Jeevan Patnaik
2019-Jan-25 08:10 UTC
[Gluster-users] Is it required for a node to meet quorum over all the nodes in storage pool?
Hi, I'm just going through the concepts of quorum and split-brains with a cluster in general, and trying to understand GlusterFS quorums again which I previously found difficult to accurately understand. When we talk about server quorums, what I understand is that the concept is similar to STONITH in cluster i.e., we shoot the node that probably have issues/ make the bricks down preventing access at all. But I don't get how it calculates quorum. My understanding: In a distributed replicated volume, 1. All bricks in a replica set should have same data writes and hence, it is required to meet atleast 51% quorum on those replica sets. Now considering following 3x replica configuration: ServerA,B,C,D,E,F-> brickA,B,C,D,E,F respectively and serverG without any brick in storage pool. Scenario: ServerA,B,F formed a partition i.e., they are isolated with other nodes in storage pool. But serverA,B,C bricks are of same sub-volume, Hence if we consider quorum over sub-volumes, A and B meets quorum for it's only participating sub-volume and can serve the corresponding bricks. And the corresponding bricks on C should go down. But when we consider quorum over storage pool, C,D,E,G meets quorum whereas A,B,F is not. Hence, bricks on A,B,F should fail. And for C, the quorum still will not me met for it's sub-volume. So, it will go to read only mode. Sub-volume on D and E should work normally.

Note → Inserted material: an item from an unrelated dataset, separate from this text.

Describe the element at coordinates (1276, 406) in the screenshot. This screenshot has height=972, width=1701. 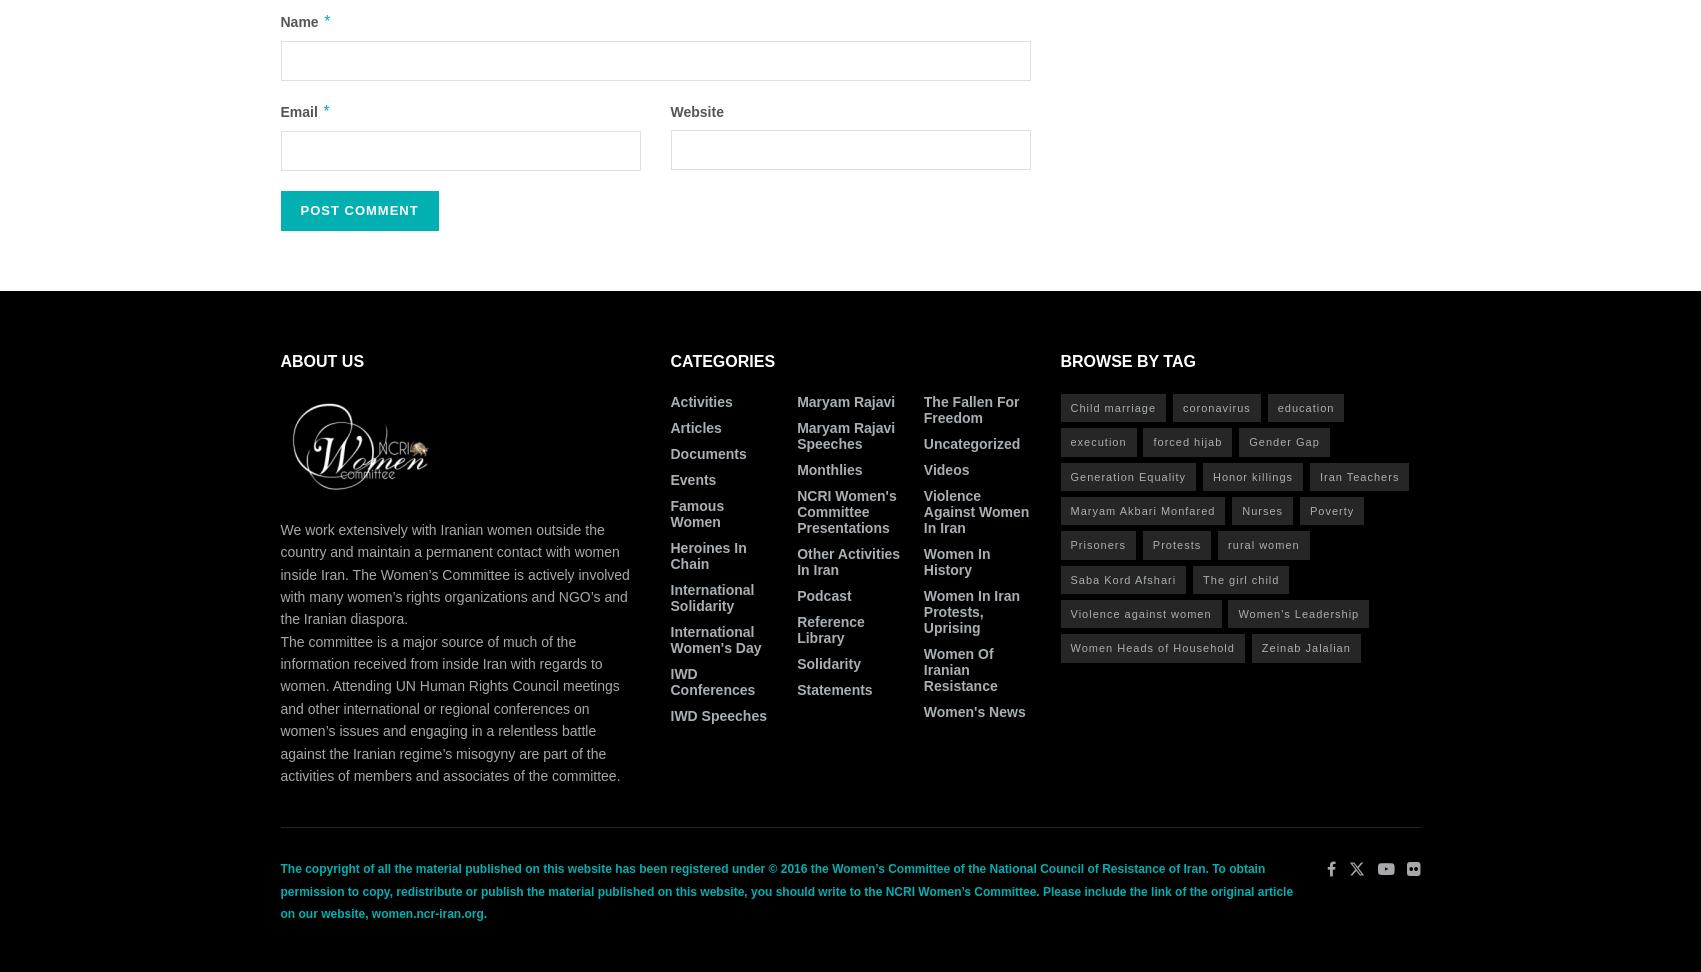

So, with assumption that only sub-volume quorum is considered, we don't have any downtime on sub-volumes, but we have two partitions and if clients can access both, clients can still write and read on both the partitions separately and without data conflict. The split-brain problem arrives when some clients can access one partition and some other. If quorum is considered for entire storage pool, then this split-brain will not be seen as the problem nodes will be dead. And so why is it's not mandatory to enable server quorum to avoid this split-brain issue? And I also assume that quorum percentage should be greater than 50%. There's any option to set custom percentage. Why is it required? If all that is required is to kill the problem node partition (group) by identifying if it has the largest possible share (i.e. greater than 50), does the percentage really matter? Thanks in advance! Regards, Jeevan. -------------- next part -------------- An HTML attachment was scrubbed... URL: <lists.gluster.org/pipermail/gluster-users/attachments/20190125/295123d2/attachment.html>
Atin Mukherjee
2019-Jan-31 03:33 UTC
[Gluster-users] Is it required for a node to meet quorum over all the nodes in storage pool?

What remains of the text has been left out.